What a joke. The audacity? Bro, the audacity is you making this a national crisis when your team was already winning and won. No one’s getting robbed of a win. No one’s crying injustice except you. It’s pathetic. It’s weak. And it’s become a pattern.
This is what Boone brings to the table: useless fire in meaningless moments. He’s constantly barking at umpires, getting ejected over balls and strikes like that somehow makes him a warrior for the clubhouse. But let’s be real — he’s not sticking up for his guys. He’s just deflecting attention from the fact that he’s an overmatched manager with zero titles, questionable in-game decisions, and the emotional maturity of a middle schooler who just found out gym class was canceled.
Aaron Judge is a captain. Boone is a clown. By the way, if anyone's pointing in my face like this moron was to that umpire, I would have laid him out. Way to disrespect the authority on the field. This is a perfect example of a guy that got anything he wanted as a kid. Sometimes you don't get the toy you wanted, fool.
You don’t see Fried pounding his chest. You don’t hear Judge whining. The only person out there acting like he got robbed of a legacy moment is Boone — a guy who’s managed this team for years and still has nothing to show for it but postgame gripes and first-round exits.
And meanwhile? While Boone’s still out here crying over a foul ball in a win, the Yankees went out and lost 6-4 to the Guardians last night. You want something to be pissed about, Aaron? How about that? How about worrying about actual losses, not imaginary home runs in already-decided games?

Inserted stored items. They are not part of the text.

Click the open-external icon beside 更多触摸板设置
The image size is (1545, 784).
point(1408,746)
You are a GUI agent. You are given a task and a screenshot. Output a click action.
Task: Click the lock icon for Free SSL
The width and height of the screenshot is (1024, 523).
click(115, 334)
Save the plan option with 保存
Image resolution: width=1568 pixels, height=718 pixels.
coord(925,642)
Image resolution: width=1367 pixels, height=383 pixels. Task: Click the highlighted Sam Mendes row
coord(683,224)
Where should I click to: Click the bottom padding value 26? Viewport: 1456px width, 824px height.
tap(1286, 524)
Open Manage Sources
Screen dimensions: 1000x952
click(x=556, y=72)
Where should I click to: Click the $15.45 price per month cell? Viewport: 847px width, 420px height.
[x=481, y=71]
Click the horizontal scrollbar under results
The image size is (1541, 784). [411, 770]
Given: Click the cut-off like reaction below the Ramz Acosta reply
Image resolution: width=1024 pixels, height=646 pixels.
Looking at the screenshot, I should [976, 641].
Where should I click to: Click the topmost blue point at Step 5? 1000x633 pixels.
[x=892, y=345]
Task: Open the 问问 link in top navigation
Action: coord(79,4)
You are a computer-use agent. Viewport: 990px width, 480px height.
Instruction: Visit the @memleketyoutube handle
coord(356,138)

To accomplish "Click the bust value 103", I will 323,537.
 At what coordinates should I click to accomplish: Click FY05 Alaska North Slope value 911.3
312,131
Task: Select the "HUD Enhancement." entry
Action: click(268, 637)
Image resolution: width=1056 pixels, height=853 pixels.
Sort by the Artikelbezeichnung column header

But nah. That would require focus, discipline, and leadership — all things Boone seems to lack. Instead, we get another episode of “Boone vs. Logic,” where he throws a fit, Judge shrugs it off, and everyone else rolls their eyes.
It’s tired. It’s embarrassing. And honestly, it’s everything wrong with this team’s identity. They are not a real franchise as long as this guy is in charge. Shut up and manage, Boone. Or better yet, don’t — just stop talking altogether. The Yankees won that game. The ball was foul.
Your credibility isn’t the only thing that’s gone out of bounds.